RAI Perception brings powerful computer vision capabilities to your ROS2 applications. It integrates GroundingDINO and Grounded-SAM-2 to detect objects, create segmentation masks, and calculate gripping points.

The package includes two ready-to-use ROS2 service nodes (GroundedSamAgent and GroundingDinoAgent) that you can easily add to your applications. It also provides tools that work seamlessly with RAI LLM agents to build conversational robot scenarios.

Prerequisites

Before installing rai-perception, ensure you have:

  1. ROS2 installed (Jazzy recommended, or Humble). If you don't have ROS2 yet, follow the official ROS2 installation guide for jazzy or humble.
  2. Python 3.8+ and pip installed (usually pre-installed on Ubuntu).
  3. NVIDIA GPU with CUDA support (required for optimal performance).
  4. wget installed (required for downloading model weights):
    sudo apt install wget
    

Installation

Step 1: Source ROS2 in your terminal:

# For ROS2 Jazzy (recommended)
source /opt/ros/jazzy/setup.bash

# For ROS2 Humble
source /opt/ros/humble/setup.bash

Step 2: Install ROS2 dependencies. rai-perception requires its ROS2 packages that needs to be installed separately:

# Update package lists first
sudo apt update

# Install rai_interfaces as a debian package
sudo apt install ros-jazzy-rai-interfaces  # or ros-humble-rai-interfaces for Humble

Step 3: Install rai-perception via pip:

pip install rai-perception

[!TIP] It's recommended to install rai-perception in a virtual environment to avoid conflicts with other Python packages.

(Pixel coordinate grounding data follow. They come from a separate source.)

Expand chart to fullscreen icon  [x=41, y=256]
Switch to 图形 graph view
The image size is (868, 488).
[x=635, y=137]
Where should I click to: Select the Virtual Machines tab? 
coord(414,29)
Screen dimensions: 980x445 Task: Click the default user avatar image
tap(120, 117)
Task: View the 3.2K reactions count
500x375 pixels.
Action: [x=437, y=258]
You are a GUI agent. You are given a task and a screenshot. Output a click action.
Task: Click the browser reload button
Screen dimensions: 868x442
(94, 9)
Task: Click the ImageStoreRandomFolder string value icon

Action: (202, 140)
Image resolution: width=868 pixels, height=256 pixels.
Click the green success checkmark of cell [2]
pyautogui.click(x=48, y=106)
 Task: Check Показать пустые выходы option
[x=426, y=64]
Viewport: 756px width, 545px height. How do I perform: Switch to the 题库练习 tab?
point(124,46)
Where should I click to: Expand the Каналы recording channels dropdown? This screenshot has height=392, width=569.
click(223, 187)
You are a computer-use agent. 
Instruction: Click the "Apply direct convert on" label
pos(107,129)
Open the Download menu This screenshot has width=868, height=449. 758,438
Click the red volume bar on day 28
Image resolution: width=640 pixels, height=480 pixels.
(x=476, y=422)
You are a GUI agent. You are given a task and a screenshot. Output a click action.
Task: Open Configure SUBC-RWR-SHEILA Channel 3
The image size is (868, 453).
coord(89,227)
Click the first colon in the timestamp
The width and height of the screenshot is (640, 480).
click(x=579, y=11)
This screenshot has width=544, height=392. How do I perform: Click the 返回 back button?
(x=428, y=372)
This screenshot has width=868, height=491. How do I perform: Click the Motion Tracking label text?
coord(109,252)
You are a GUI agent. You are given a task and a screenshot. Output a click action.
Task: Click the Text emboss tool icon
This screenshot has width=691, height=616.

[!TIP] To avoid sourcing ROS2 in every new terminal, add the source command to your ~/.bashrc file:

echo "source /opt/ros/jazzy/setup.bash" >> ~/.bashrc  # or humble

Getting Started

This section provides a step-by-step guide to get you up and running with RAI Perception.

Quick Start

After installing rai-perception, launch the perception agents:

Step 1: Open a terminal and source ROS2:

source /opt/ros/jazzy/setup.bash  # or humble

Step 2: Launch the perception agents:

python -m rai_perception.scripts.run_perception_agents

[!NOTE] The weights will be downloaded to ~/.cache/rai directory on first use.

The agents create two ROS 2 nodes: grounding_dino and grounded_sam using ROS2Connector.

Testing with Example Client

The rai_perception/talker.py example demonstrates how to use the perception services for object detection and segmentation. It shows the complete pipeline: GroundingDINO for object detection followed by GroundedSAM for instance segmentation, with visualization output.

Step 1: Open a terminal and source ROS2:

source /opt/ros/jazzy/setup.bash  # or humble

Step 2: Launch the perception agents:

python -m rai_perception.scripts.run_perception_agents

Step 3: In a different terminal (remember to source ROS2 first), run the example client:

source /opt/ros/jazzy/setup.bash  # or humble
python -m rai_perception.examples.talker --ros-args -p image_path:="<path-to-image>"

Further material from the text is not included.